* BRIEF
Return, word for word, the part of the entries that opens with the line containing "Tap the Distribuie share arrow icon" and runs through the end of the entries. Leave the pictures out of your answer.

Word and element location data

⁂

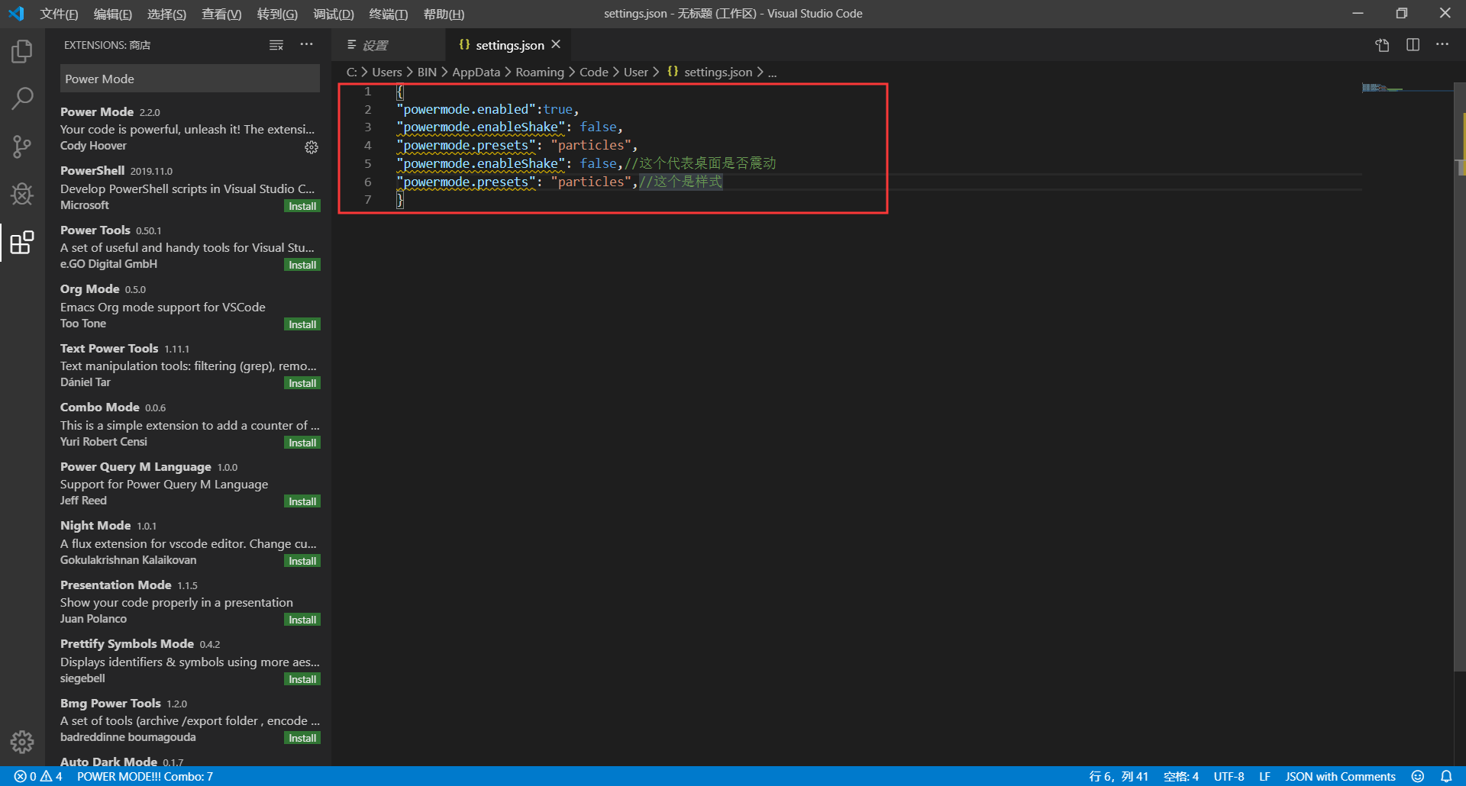Open the 空格:4 indentation selector
1466x786 pixels.
pyautogui.click(x=1180, y=776)
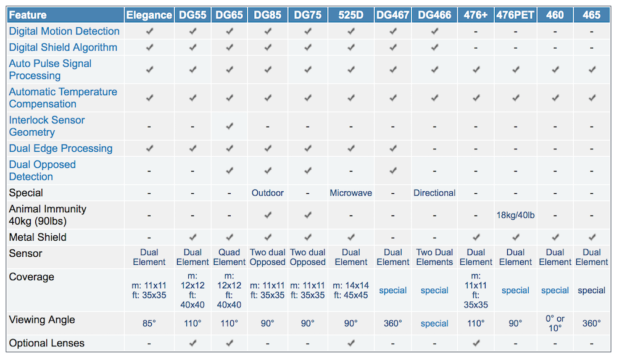
Task: Click the Interlock Sensor Geometry link
Action: coord(47,126)
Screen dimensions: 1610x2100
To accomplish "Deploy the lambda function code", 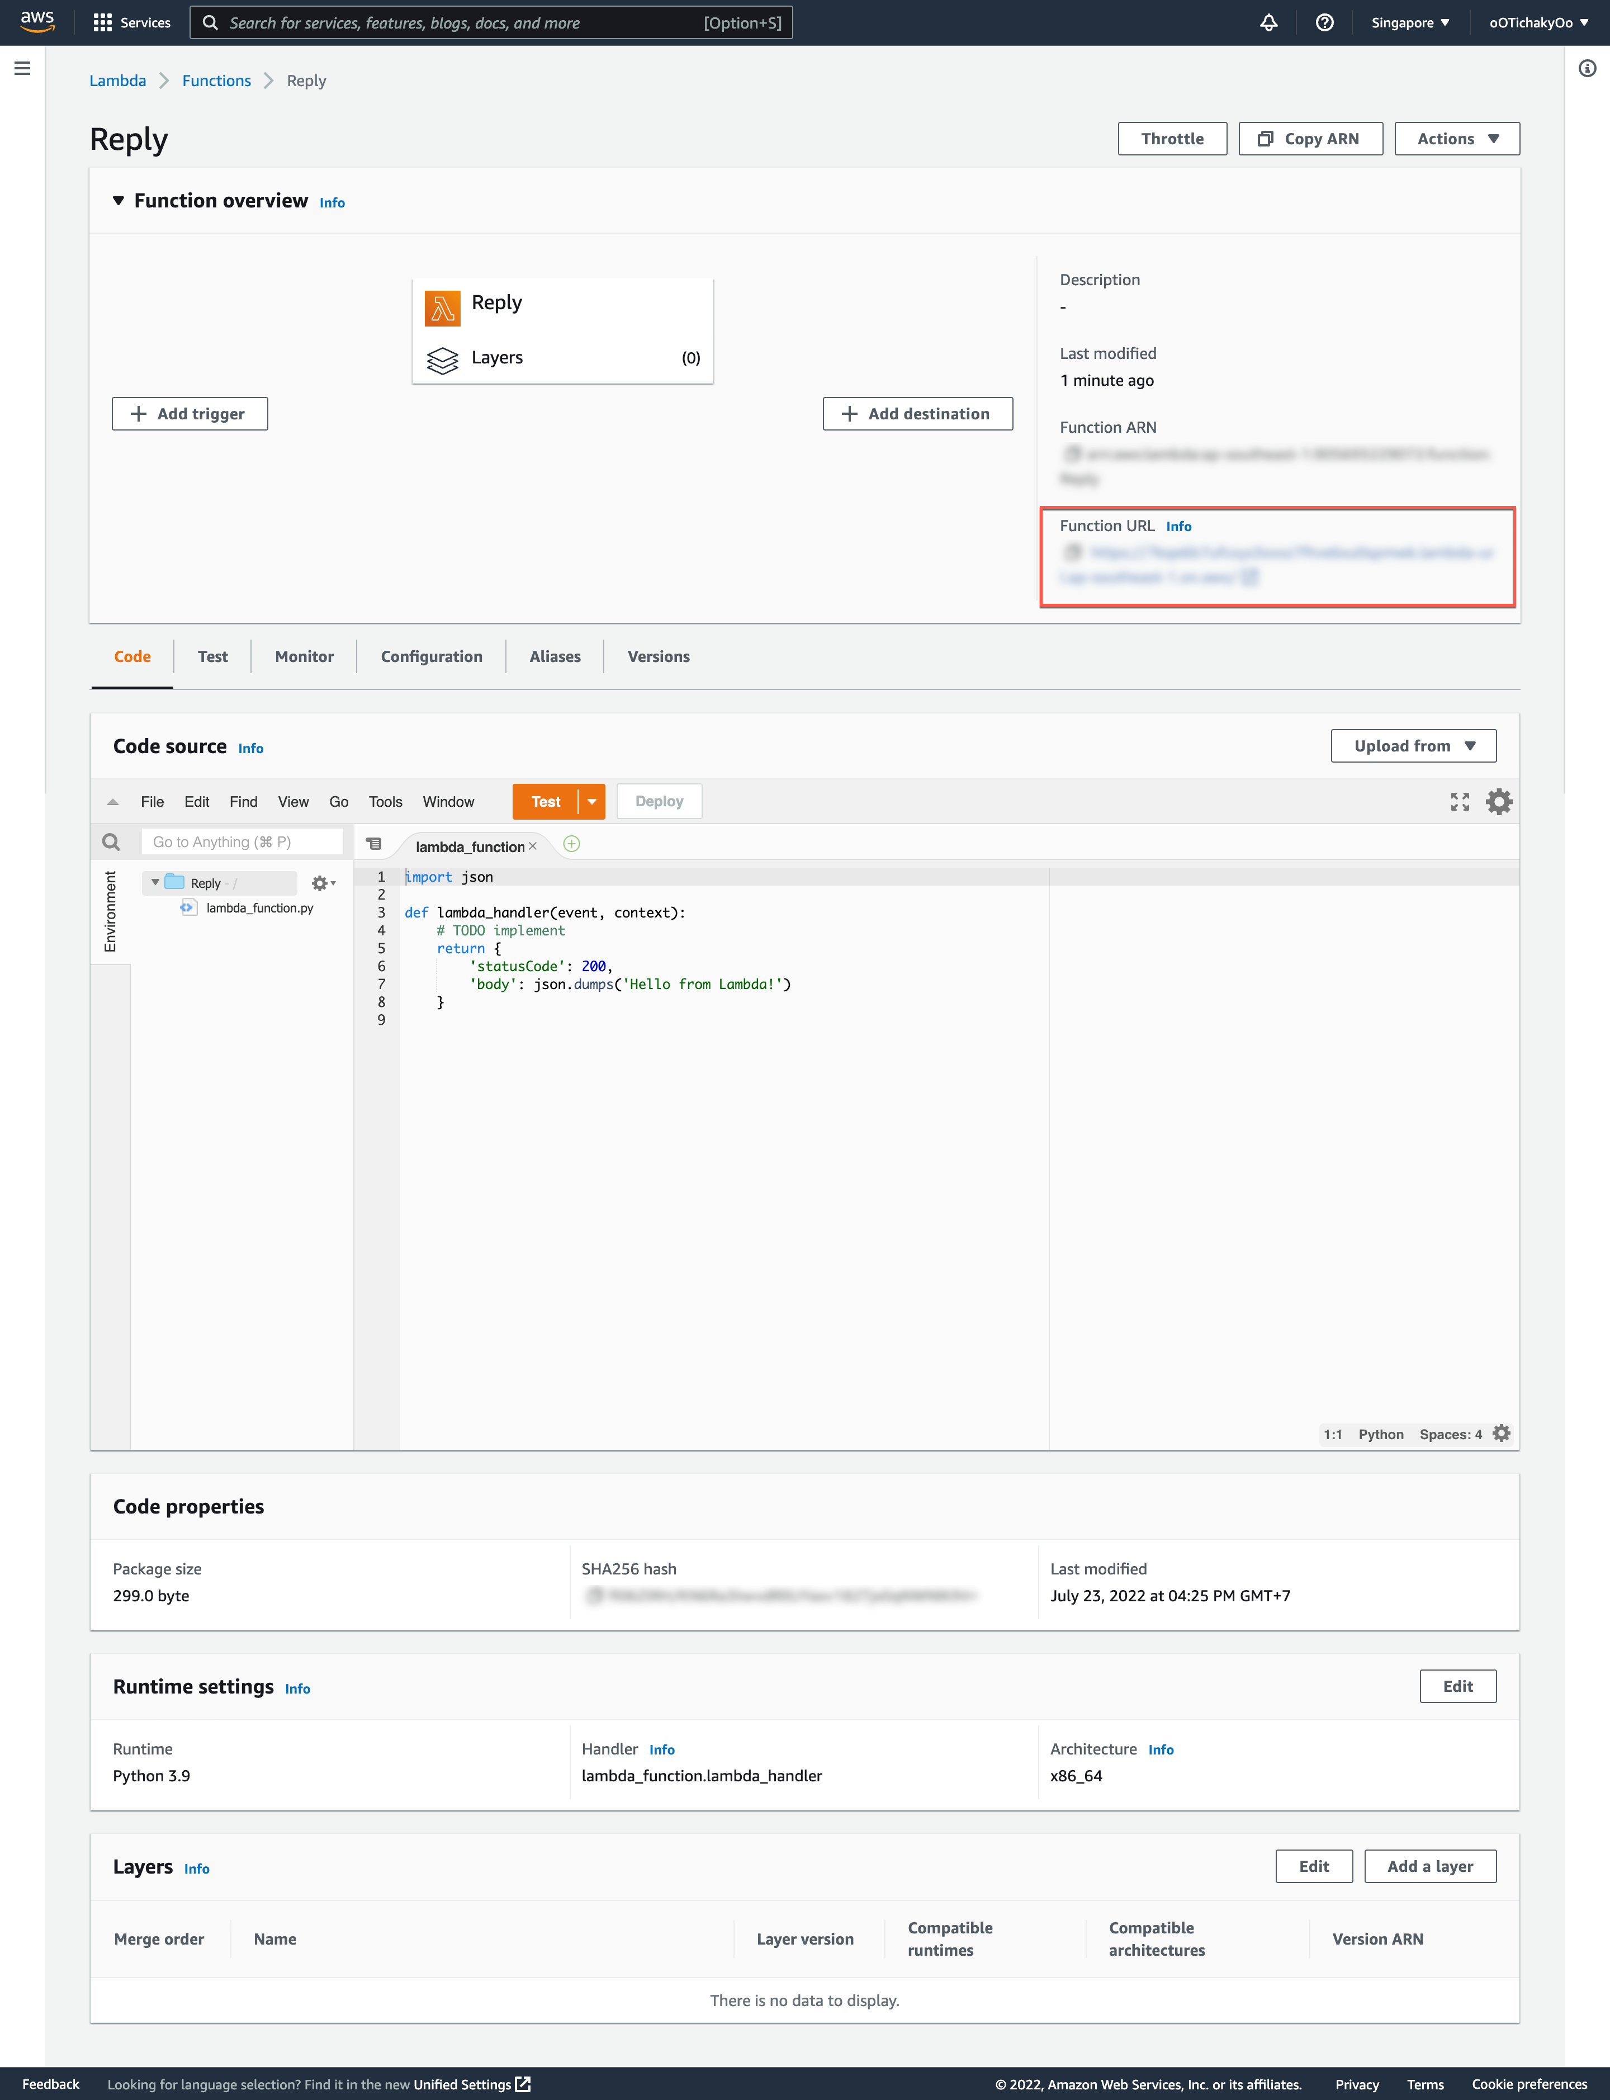I will pyautogui.click(x=658, y=800).
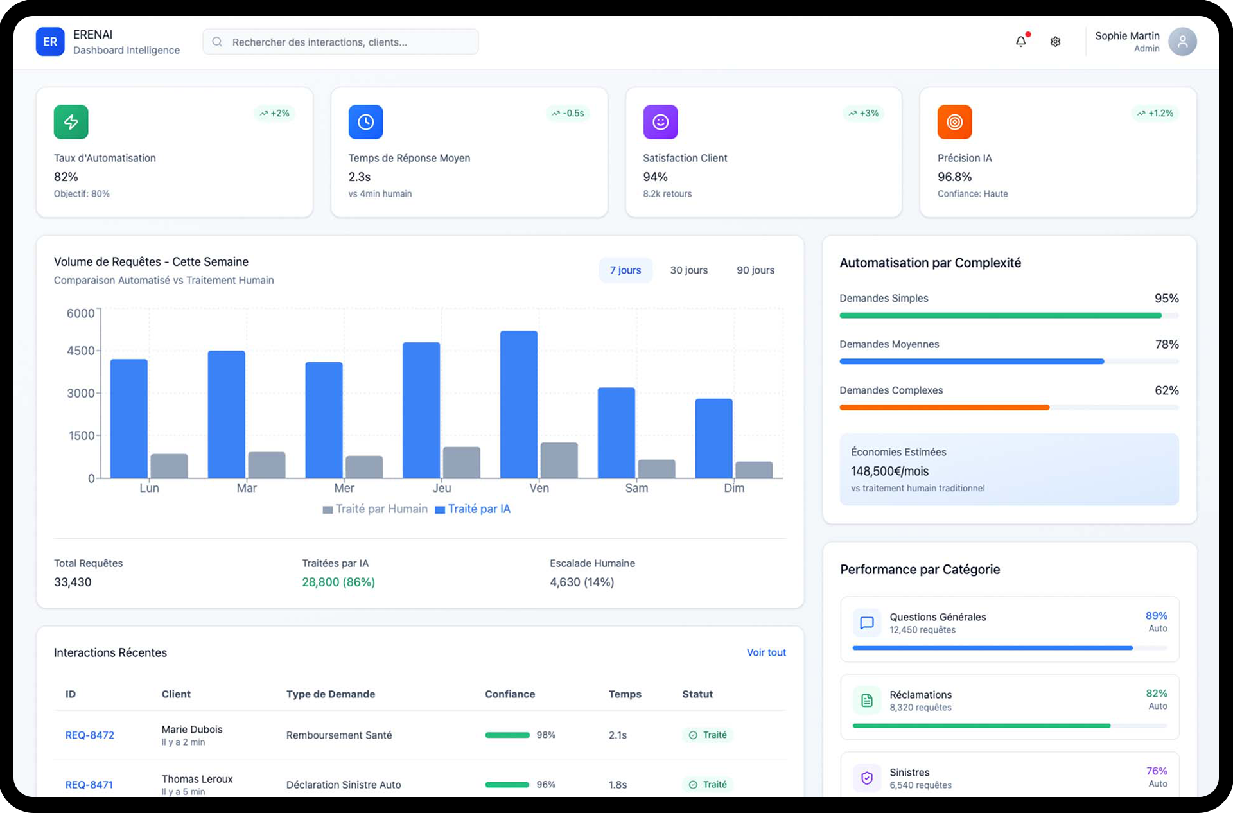Viewport: 1233px width, 813px height.
Task: Open request REQ-8472
Action: pyautogui.click(x=90, y=735)
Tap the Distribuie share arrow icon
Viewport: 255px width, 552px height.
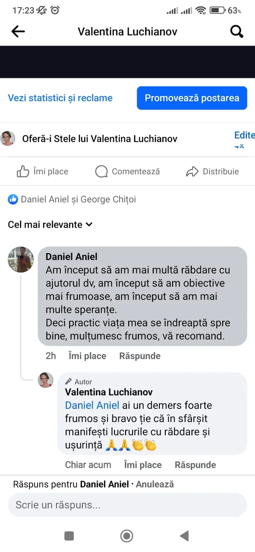(x=192, y=171)
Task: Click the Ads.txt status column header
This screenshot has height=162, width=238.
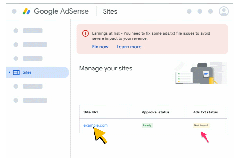Action: [205, 112]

⁂

* SOLUTION
Tap the Distribuie share arrow icon
Viewport: 255px width, 552px height.
(x=192, y=171)
Task: Click the Ads.txt status column header
This screenshot has height=162, width=238.
Action: [205, 112]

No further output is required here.